▸ Task description:
Pull out every line of the data below that contains the word "Open", matching case exactly.

▸ The data:
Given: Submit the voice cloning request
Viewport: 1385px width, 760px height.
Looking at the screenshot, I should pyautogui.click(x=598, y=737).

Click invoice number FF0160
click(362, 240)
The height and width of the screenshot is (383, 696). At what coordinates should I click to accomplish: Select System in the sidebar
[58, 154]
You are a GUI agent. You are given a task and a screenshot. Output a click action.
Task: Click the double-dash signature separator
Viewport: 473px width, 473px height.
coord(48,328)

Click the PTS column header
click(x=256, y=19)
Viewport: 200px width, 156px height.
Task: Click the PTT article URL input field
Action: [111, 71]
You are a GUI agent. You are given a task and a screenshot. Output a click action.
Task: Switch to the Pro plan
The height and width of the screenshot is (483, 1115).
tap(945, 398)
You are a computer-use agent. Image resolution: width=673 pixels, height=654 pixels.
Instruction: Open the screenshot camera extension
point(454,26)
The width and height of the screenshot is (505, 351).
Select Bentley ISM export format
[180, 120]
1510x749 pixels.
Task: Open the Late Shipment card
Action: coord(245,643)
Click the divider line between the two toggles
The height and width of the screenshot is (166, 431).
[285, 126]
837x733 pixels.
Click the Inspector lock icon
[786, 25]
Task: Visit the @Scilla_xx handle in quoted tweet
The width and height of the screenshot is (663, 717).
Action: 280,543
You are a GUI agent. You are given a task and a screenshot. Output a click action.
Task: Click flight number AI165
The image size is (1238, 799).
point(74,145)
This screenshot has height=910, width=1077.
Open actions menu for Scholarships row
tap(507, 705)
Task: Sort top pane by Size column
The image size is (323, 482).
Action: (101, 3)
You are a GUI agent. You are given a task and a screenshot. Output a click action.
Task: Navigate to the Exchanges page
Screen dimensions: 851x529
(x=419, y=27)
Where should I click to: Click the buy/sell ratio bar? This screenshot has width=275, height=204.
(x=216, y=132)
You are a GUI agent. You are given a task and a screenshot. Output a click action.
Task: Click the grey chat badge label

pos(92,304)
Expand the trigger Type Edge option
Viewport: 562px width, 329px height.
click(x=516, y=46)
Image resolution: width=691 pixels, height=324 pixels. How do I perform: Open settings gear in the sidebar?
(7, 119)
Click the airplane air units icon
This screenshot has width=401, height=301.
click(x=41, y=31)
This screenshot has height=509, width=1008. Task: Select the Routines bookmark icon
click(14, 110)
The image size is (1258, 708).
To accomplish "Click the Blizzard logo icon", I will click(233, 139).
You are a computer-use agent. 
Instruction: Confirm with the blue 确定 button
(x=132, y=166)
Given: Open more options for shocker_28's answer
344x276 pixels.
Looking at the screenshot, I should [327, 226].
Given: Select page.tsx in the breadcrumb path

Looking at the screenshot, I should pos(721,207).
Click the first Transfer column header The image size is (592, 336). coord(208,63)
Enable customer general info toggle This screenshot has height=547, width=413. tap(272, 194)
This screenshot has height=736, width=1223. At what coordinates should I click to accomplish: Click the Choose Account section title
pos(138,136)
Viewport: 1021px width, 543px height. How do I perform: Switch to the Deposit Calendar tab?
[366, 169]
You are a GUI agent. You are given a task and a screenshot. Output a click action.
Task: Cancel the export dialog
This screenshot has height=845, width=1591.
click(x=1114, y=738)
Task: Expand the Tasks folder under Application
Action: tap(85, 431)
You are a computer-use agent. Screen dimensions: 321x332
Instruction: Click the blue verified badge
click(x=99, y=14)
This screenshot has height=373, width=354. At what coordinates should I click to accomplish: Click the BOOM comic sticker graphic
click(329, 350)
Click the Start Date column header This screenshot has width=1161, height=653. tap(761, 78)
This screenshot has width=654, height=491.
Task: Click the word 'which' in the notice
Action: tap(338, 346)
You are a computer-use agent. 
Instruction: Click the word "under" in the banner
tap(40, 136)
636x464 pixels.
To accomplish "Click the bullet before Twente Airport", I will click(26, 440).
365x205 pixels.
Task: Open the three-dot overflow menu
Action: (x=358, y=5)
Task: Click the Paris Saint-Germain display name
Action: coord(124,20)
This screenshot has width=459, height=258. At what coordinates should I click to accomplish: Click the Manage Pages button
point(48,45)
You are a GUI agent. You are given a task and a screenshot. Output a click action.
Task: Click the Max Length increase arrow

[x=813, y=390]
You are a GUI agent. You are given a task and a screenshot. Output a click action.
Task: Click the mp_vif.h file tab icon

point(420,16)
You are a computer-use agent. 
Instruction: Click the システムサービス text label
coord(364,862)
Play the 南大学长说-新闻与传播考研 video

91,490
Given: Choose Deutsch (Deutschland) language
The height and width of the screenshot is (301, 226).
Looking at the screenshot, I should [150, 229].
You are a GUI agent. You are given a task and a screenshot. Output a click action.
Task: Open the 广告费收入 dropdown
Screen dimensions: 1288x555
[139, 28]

▸ Expected answer:
Instruction: Open the screenshot camera extension
Task: Open the Late Shipment card
Open actions menu for Scholarships row
Image resolution: width=691 pixels, height=324 pixels. How do I perform: Open settings gear in the sidebar?
Given: Open more options for shocker_28's answer
Task: Open the three-dot overflow menu
Task: Open the 广告费收入 dropdown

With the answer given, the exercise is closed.